Среди тихих унылых подмастерьев Уот выделялся. В нем угадывались внутренняя независимость, уверенность. Был он хорошо сложен, крепок здоровьем. Говорил Уот немного. Может быть, поэтому слова, которые он произносил, звучали всегда с особой прямотой и вескостью. Кроме того, в мастерской знали, что он научился в армии читать и знает наизусть отрывки из «Петра-пахаря» Ленгленда[41].
Жак Риго не терпел воспоминаний о прежнем хозяине, подозревал подмастерьев в неуважении к себе. Он хотел насладиться обретенной вдруг властью над людьми и даже не пытался этого скрыть.
В обед подмастерья разгибали, наконец, спины, бросали инструменты на общий стол посредине низкой сумрачной комнаты. Остроглазая и остроносая служанка хозяев вносила кастрюли с едой, посуду и ставила на стол у окошка, где восседал Риго. Еда была нехитрая: капустный суп, кусок лежалой ветчины, кружка воды да ломоть хлеба.
Подмастерья поднимались, переставляли лавки к окошку, мыли руки в тазу и рассаживались вокруг Риго. Не глядя ни на кого, он первый начинал есть. Потом за ложки брались остальные. Жена хозяина — Розовая Мадлен, которая обычно сидела на табурете у входа, разложив перед собой продукцию мастерской, удалялась на кухню. Там она вкушала более изысканно приготовленный обед, поскольку в середине дня мадам жаловалась на боли в желудке.
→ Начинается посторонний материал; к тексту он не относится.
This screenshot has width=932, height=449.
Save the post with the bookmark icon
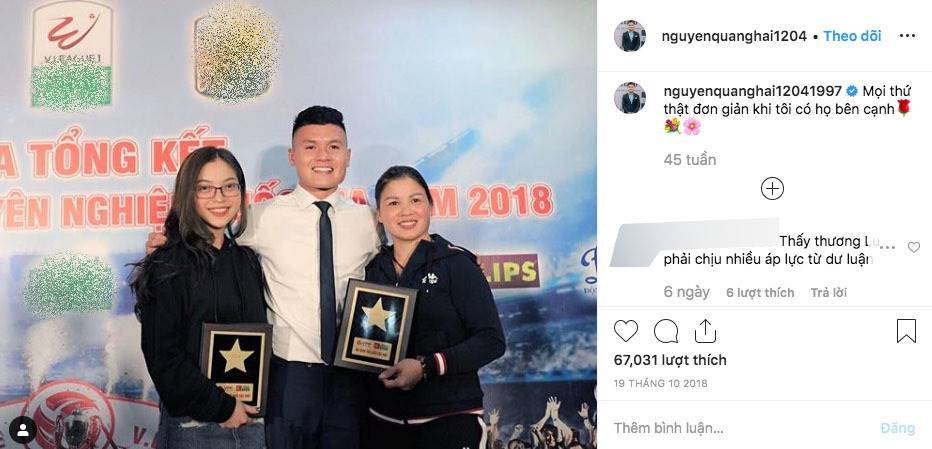pos(906,331)
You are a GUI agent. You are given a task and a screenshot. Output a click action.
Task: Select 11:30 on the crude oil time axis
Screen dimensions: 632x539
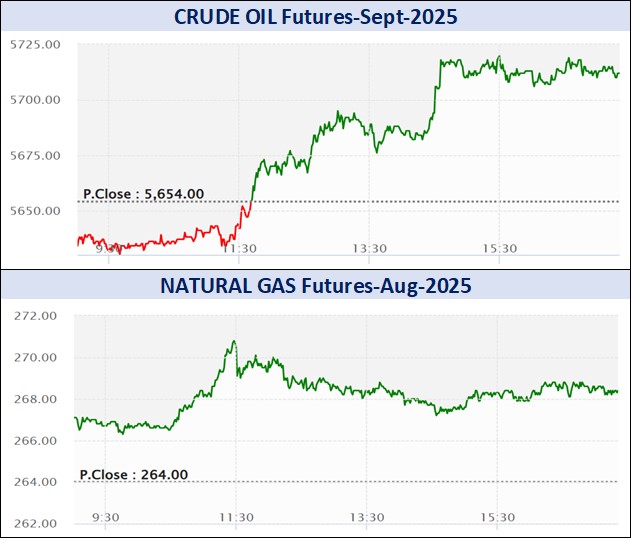coord(244,248)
Двое из подмастерьев — тонкий Луи и толстый Мишель — неизменно садились рядом с Риго и частенько спрашивали остальных: «А вы знаете, кого благодарить за сегодняшнюю похлебку?» Все устремляли очи к небу. Шея Риго розовела. Затем Луи или Мишель говорили благостно: «Мастера надо благодарить, мастера Риго». И кусок застревал в горле Уота.
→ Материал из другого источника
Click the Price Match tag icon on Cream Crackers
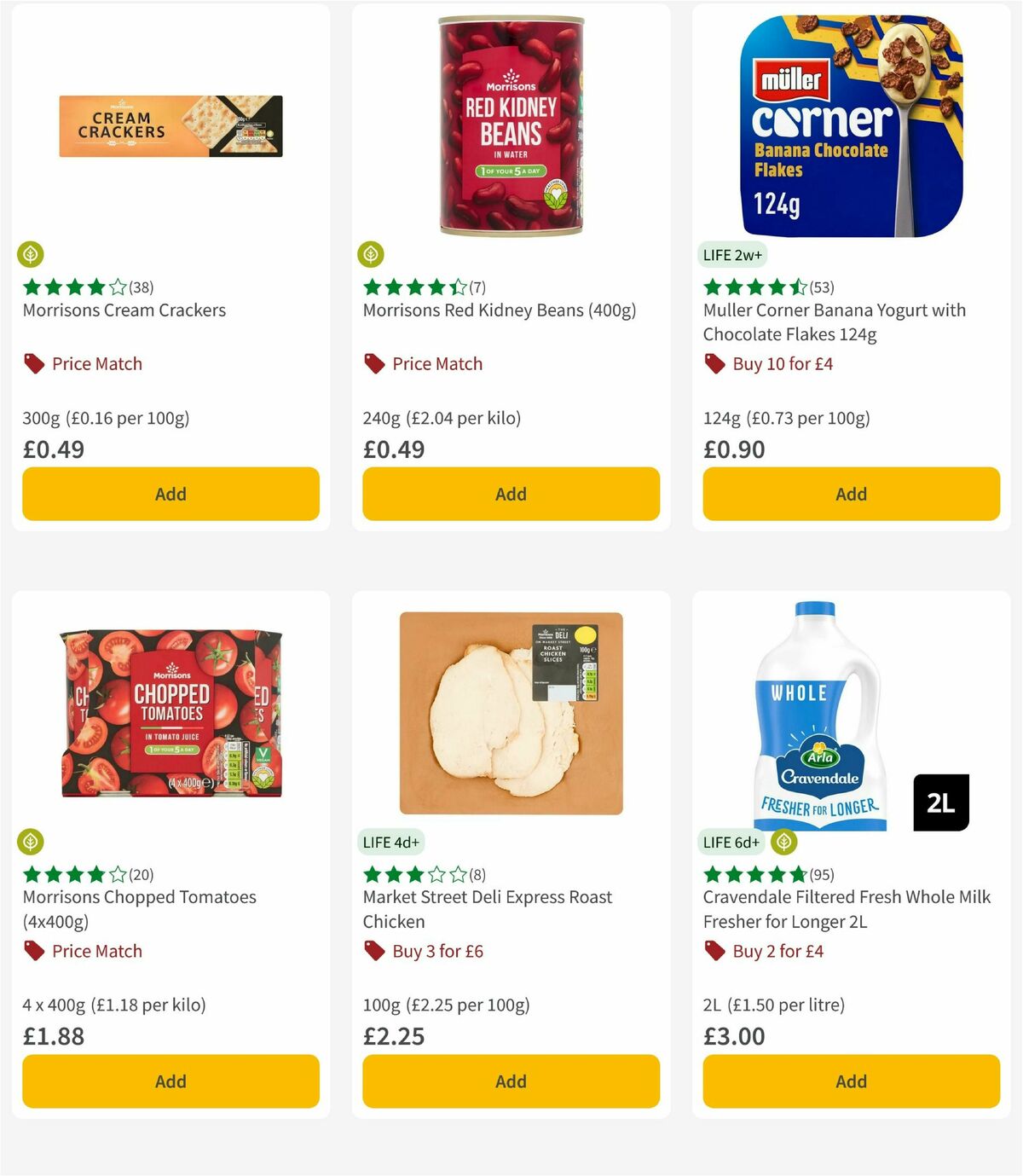 click(33, 363)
Мастер Риго любил поговорить и делал это с упоением. Ничем другим, помимо разговоров, хозяин себя не утруждал. Он был убежден: неважно, кто ты, — важно мнение других о тебе; неважно, что и как ты делаешь, — важно мнение других о твоем деле… Сам он ничего не смыслил в гравировании. И чем большие успехи делали подмастерья, тем сильней Риго озлоблялся.
— Вы мне должны быть покорны во всем, — все чаще напоминал мастер. — Вот ты, Фавье, — он тыкал в грудь сутулого белобрысого гравера, — ты ведь никудышный подмастерье, и тебе никогда не стать мастером. Разве так работают?.. Да я возьму с улицы любого прохожего, и он сделает лучше…
Фавье бледнел и не дышал.
— Разве это могильная плита для почтенного, упокой господь его душу, купца? Да это же кабацкий поднос, — распалялся Риго.
Фавье молчал, ссутулившись. Он уже шестой год работал в мастерской.
— Посмотри, как управляется с резцом Луи…
Все знали, что этот тощий парень с синеватым лицом, чем-то неуловимо напоминавший ощипанного цыпленка, работает вяло, спустя рукава. Его изделия удавалось сбыть с большим трудом. Обычно заказчики, получая плиту после резца Луи, делали кислую мину. Однако все знали и о безмерной привязанности хозяина к угодливому, льстивому Луи.